■ WHAT IS EXPECTED ■
Transcribe each of the rows below word for word, without changing anything.

Records contained in a dataset:
+++++

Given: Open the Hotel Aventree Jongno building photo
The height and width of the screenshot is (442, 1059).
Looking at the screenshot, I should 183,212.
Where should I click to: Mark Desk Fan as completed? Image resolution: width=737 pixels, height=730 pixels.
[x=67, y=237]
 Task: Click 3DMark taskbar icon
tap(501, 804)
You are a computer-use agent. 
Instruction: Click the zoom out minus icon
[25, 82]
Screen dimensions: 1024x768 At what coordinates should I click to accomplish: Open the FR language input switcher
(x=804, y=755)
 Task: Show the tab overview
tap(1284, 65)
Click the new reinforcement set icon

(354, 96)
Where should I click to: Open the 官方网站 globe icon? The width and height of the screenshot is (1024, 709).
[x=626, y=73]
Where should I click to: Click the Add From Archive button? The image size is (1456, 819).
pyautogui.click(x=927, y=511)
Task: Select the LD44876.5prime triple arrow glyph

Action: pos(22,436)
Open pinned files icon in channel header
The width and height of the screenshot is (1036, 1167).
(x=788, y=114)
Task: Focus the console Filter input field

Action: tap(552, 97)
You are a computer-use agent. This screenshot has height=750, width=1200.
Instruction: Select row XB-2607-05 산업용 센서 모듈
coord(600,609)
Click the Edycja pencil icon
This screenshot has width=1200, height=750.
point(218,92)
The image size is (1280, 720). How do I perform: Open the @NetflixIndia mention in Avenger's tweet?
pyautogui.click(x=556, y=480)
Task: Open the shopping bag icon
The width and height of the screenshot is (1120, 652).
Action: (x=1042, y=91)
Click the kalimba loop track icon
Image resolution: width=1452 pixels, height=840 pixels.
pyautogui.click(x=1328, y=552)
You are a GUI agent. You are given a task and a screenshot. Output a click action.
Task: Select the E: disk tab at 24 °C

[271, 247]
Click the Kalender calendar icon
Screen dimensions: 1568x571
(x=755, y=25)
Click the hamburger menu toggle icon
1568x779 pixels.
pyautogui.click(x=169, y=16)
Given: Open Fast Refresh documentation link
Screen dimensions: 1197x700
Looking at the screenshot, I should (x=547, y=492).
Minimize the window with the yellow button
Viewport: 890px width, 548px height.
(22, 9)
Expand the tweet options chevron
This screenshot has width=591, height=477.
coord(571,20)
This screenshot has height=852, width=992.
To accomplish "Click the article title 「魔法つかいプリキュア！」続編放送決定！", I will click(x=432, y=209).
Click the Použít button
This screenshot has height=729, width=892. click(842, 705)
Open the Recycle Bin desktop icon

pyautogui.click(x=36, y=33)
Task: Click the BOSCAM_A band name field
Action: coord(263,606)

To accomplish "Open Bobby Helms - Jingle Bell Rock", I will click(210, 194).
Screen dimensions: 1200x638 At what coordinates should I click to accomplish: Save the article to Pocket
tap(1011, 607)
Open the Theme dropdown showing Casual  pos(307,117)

+++++

■ SOLVED EXERCISE ■
Given: Open the Hotel Aventree Jongno building photo
The height and width of the screenshot is (442, 1059).
Looking at the screenshot, I should 183,212.
Where should I click to: Mark Desk Fan as completed? Image resolution: width=737 pixels, height=730 pixels.
[x=67, y=237]
 Task: Click 3DMark taskbar icon
tap(501, 804)
You are a computer-use agent. 
Instruction: Click the zoom out minus icon
[25, 82]
Screen dimensions: 1024x768 At what coordinates should I click to accomplish: Open the FR language input switcher
(x=804, y=755)
 Task: Show the tab overview
tap(1284, 65)
Click the new reinforcement set icon

(354, 96)
Where should I click to: Open the 官方网站 globe icon? The width and height of the screenshot is (1024, 709).
[x=626, y=73]
Where should I click to: Click the Add From Archive button? The image size is (1456, 819).
pyautogui.click(x=927, y=511)
Task: Select the LD44876.5prime triple arrow glyph

Action: pos(22,436)
Open pinned files icon in channel header
The width and height of the screenshot is (1036, 1167).
(x=788, y=114)
Task: Focus the console Filter input field

Action: tap(552, 97)
You are a computer-use agent. This screenshot has height=750, width=1200.
Instruction: Select row XB-2607-05 산업용 센서 모듈
coord(600,609)
Click the Edycja pencil icon
This screenshot has width=1200, height=750.
point(218,92)
The image size is (1280, 720). How do I perform: Open the @NetflixIndia mention in Avenger's tweet?
pyautogui.click(x=556, y=480)
Task: Open the shopping bag icon
The width and height of the screenshot is (1120, 652).
Action: (x=1042, y=91)
Click the kalimba loop track icon
Image resolution: width=1452 pixels, height=840 pixels.
pyautogui.click(x=1328, y=552)
You are a GUI agent. You are given a task and a screenshot. Output a click action.
Task: Select the E: disk tab at 24 °C

[271, 247]
Click the Kalender calendar icon
Screen dimensions: 1568x571
(x=755, y=25)
Click the hamburger menu toggle icon
1568x779 pixels.
pyautogui.click(x=169, y=16)
Given: Open Fast Refresh documentation link
Screen dimensions: 1197x700
Looking at the screenshot, I should (x=547, y=492).
Minimize the window with the yellow button
Viewport: 890px width, 548px height.
(22, 9)
Expand the tweet options chevron
This screenshot has width=591, height=477.
coord(571,20)
This screenshot has height=852, width=992.
To accomplish "Click the article title 「魔法つかいプリキュア！」続編放送決定！", I will click(x=432, y=209).
Click the Použít button
This screenshot has height=729, width=892. click(842, 705)
Open the Recycle Bin desktop icon

pyautogui.click(x=36, y=33)
Task: Click the BOSCAM_A band name field
Action: coord(263,606)

To accomplish "Open Bobby Helms - Jingle Bell Rock", I will click(210, 194).
Screen dimensions: 1200x638 At what coordinates should I click to accomplish: Save the article to Pocket
tap(1011, 607)
Open the Theme dropdown showing Casual  pos(307,117)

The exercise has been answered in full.